= A World Requiem =

Composition by John Foulds

A World Requiem, Op. 60 is a large-scale symphonic work with soloists and choirs by the British composer John Foulds. Written as a requiem and using forces similar in scale to Gustav Mahler's Eighth Symphony, the work calls for a full symphony orchestra, soloists, massed choirs including children's choirs, offstage instrumentalists and an organ.

Foulds wrote the work between 1919 and 1921, and conceived it as a memorial to the dead of all nations in the wake of the First World War. The text (in English), assembled by his wife Maud MacCarthy, to whom the score is dedicated, is not liturgical, though it uses sections of the Requiem Mass plus several other Biblical passages as well as excerpts from John Bunyan's The Pilgrim's Progress, a poem by the Hindu poet Kabir and a few passages she wrote herself. There are 20 movements arranged in two parts of 10 movements each, though some movements are quite brief.

The score is notable as containing a rare instance of a key signature of more than seven sharps or flats: the final section of the work is written in G-sharp major, a key with eight sharps (one double-sharp and six single-sharps).

It was premiered under the auspices of the Royal British Legion on Armistice Night, 11 November 1923 in the Royal Albert Hall by up to 1,250 instrumentalists and singers; the latter were called the Cenotaph Choir. The soloists were Herbert Heyner, Ida Cooper, Olga Haley and William Heseltine. The programme-book for that occasion proclaimed on its cover that the work was 'A Cenotaph in Sound' and it is likely that Foulds wished to present his work as a musical equivalent of the Cenotaph recently erected in Whitehall and designed by his friend Sir Edwin Lutyens. The performance brought Foulds such popular acclaim that after his death Maud MacCarthy was able to publish a book devoted to the positive responses to the work, though critical reaction was mixed. The work was repeated from 1924 to 1926 and constituted the first Festivals of Remembrance.

The vocal score was published by W. Paxton & Co. Ltd., London, whose business was eventually absorbed by the music publishers Novello & Co.

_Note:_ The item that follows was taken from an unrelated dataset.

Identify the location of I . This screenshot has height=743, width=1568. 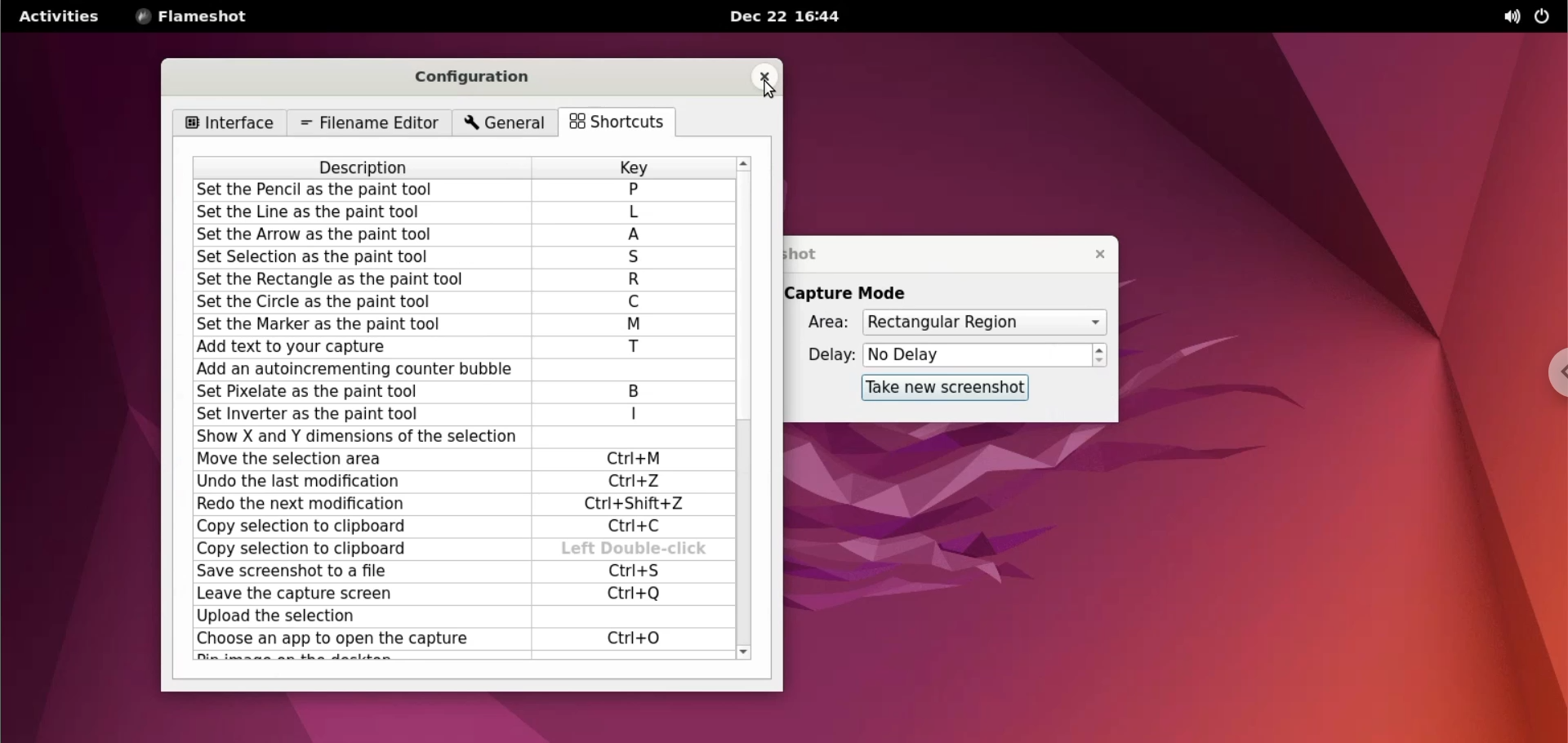
(636, 414).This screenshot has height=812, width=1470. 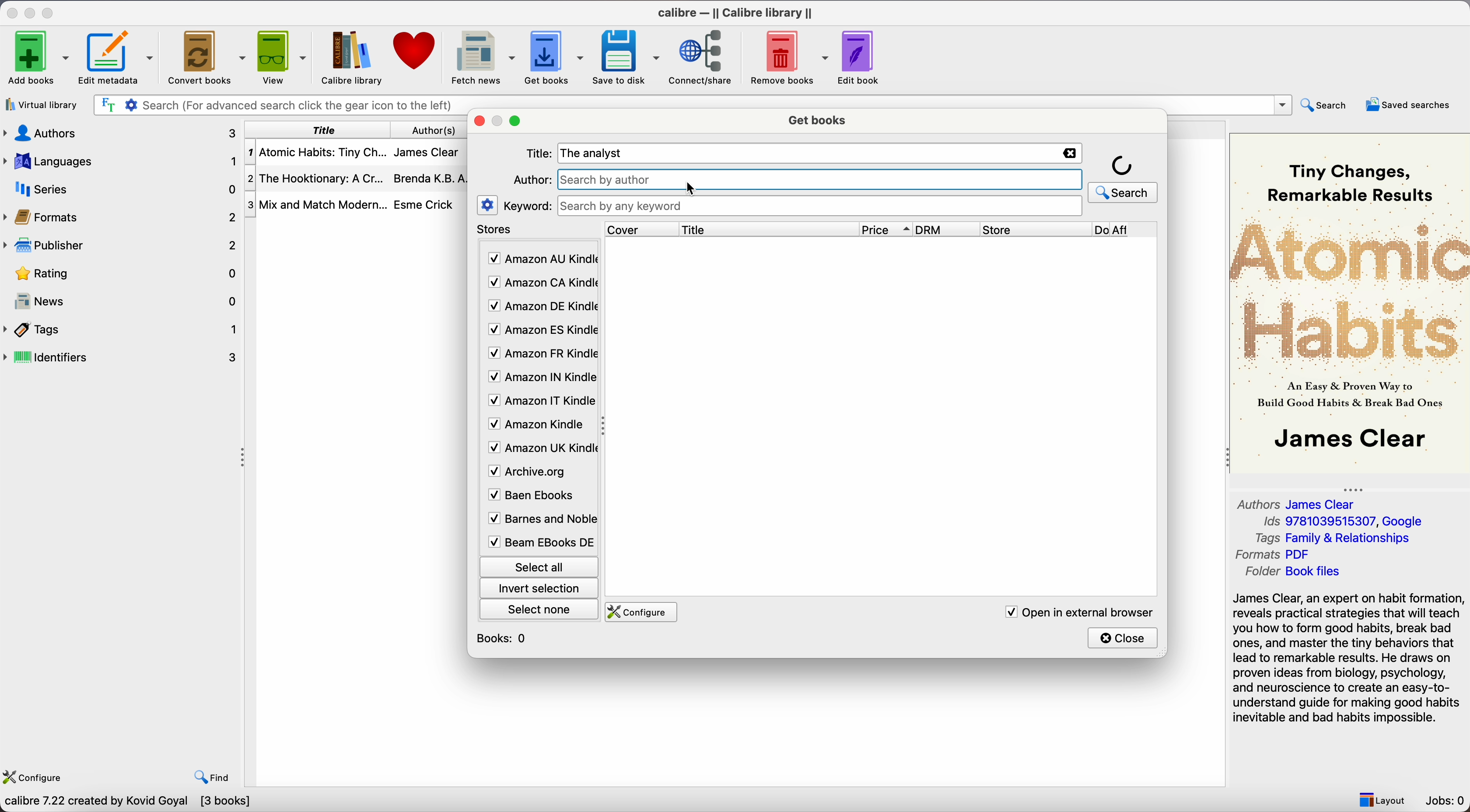 What do you see at coordinates (1070, 154) in the screenshot?
I see `clear` at bounding box center [1070, 154].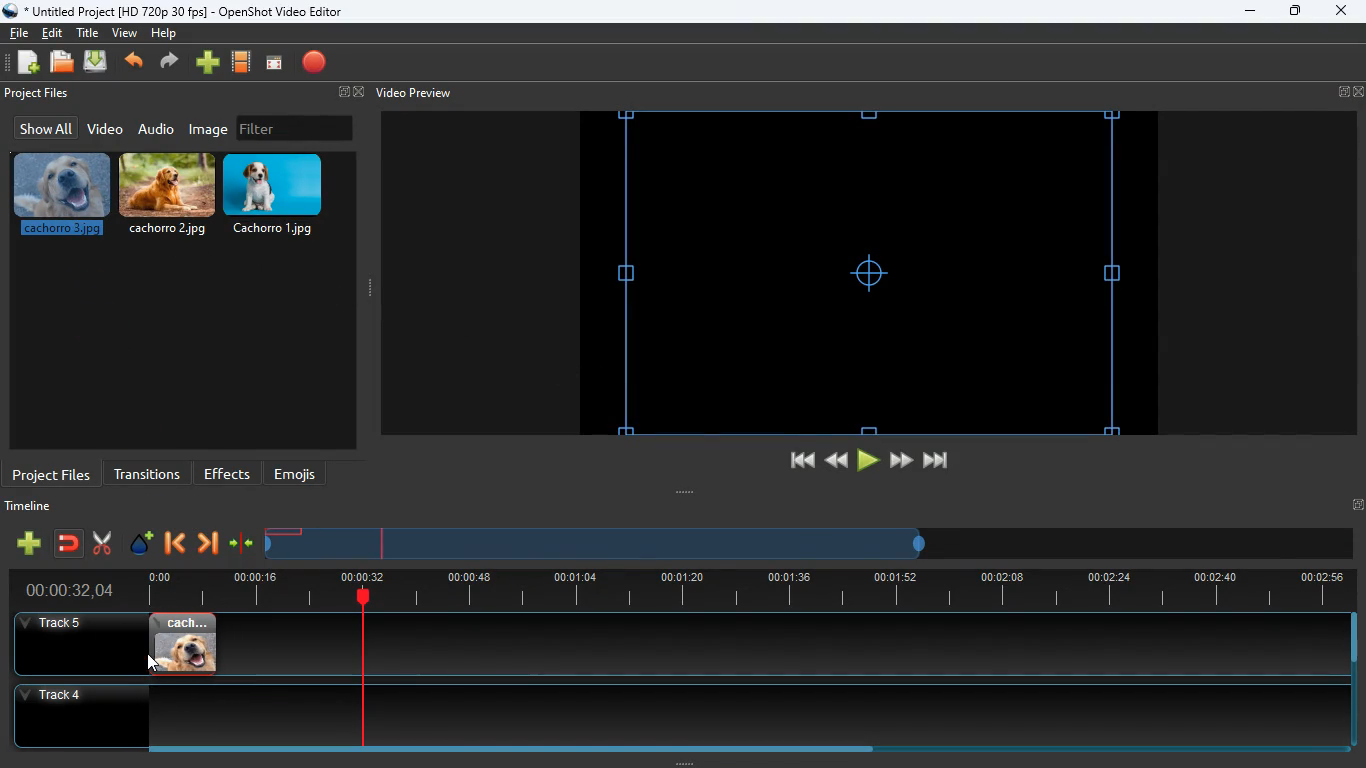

During the period when the work was being performed in the 1920s, Foulds introduced various revisions and modifications.

Having lain neglected for eighty years, the BBC in association with the Royal British Legion undertook a revival of the work, performed at the Royal Albert Hall on 11 November 2007. The BBC Symphony Orchestra was joined by soloists Jeanne-Michèle Charbonnet, Catherine Wyn-Rogers, Gerald Finley and Stuart Skelton and the BBC Symphony Chorus was joined by the Crouch End Festival Chorus, Philharmonia Chorus and Trinity Boys Choir and conducted by Leon Botstein.

The concert was broadcast live on BBC Radio 3 (and was streamed online from their site) and was also recorded for later release by Chandos Records. The Chandos recording was issued in January 2008.

The German premiere was held on 2 November 2014 in Wetzlar Cathedral.